The Gray Line Tour: Get it together, it’s time

Published 12:00 am Monday, March 11, 2002

By LEONARD GRAY

Cruelty is appearing to be the norm for human behavior these days, and it’s a scary trend.

In the news yesterday was the story of a nurse’s aide in Fort Worth, Texas, who (police say) struck a homeless man with her car.

Then, with the still-consicous man stuck head-first in her shattered windshield, she drove home, parked her car in her garage, closed the garage door and went inside to have sex with her boyfriend.

Then, to continue to make matters worse, police contend, she checked on him from time to time during the following two days, apologizing for the accident but doing nothing to help the mortally-injured man, who lay bleeding to death and going into shock.
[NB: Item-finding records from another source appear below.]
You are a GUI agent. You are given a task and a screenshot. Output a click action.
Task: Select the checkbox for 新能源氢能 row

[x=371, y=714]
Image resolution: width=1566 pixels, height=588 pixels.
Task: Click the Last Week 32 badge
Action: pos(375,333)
Finally, the man died, and she enlisted the help of some friends, who helped transfer the body to the trunk of another car and then abandoned the car.

Police got the tip from one of the friends, unable to live with her own conscience.

Now, let’s think about all this for a few minutes.

This woman worked as a nurse’s aide, presumably assisting in the care of the ill or injured. To do that sort of work for any amount of time demands the utmost in caring and empathy. It requires a person of strong character who loves her work.

How did this person slip through the cracks, and if she could do this deed, how good did she do her job? I, for one, would want to check her employment record and who her patients were.

It is astonishing to imagine this cosmic level of cruelty developed overnight.

Long-time readers of my column will often enjoy my examination of the strangeness of the human creature, usually humorous in nature. It’s said that man is the only creature which blushes – or needs to.

However, this particular story stuck me as one of such excess depravity, I could not ignore it.

Surely, the end of civilization is near. Witness the upcoming televised boxing matches between Tonya Harding and Paula Jones, and Barry Williams against Danny Bonaduce.

Or, you take a look at it.

The clock is ticking. Get yourself ready. Surely, the end is near.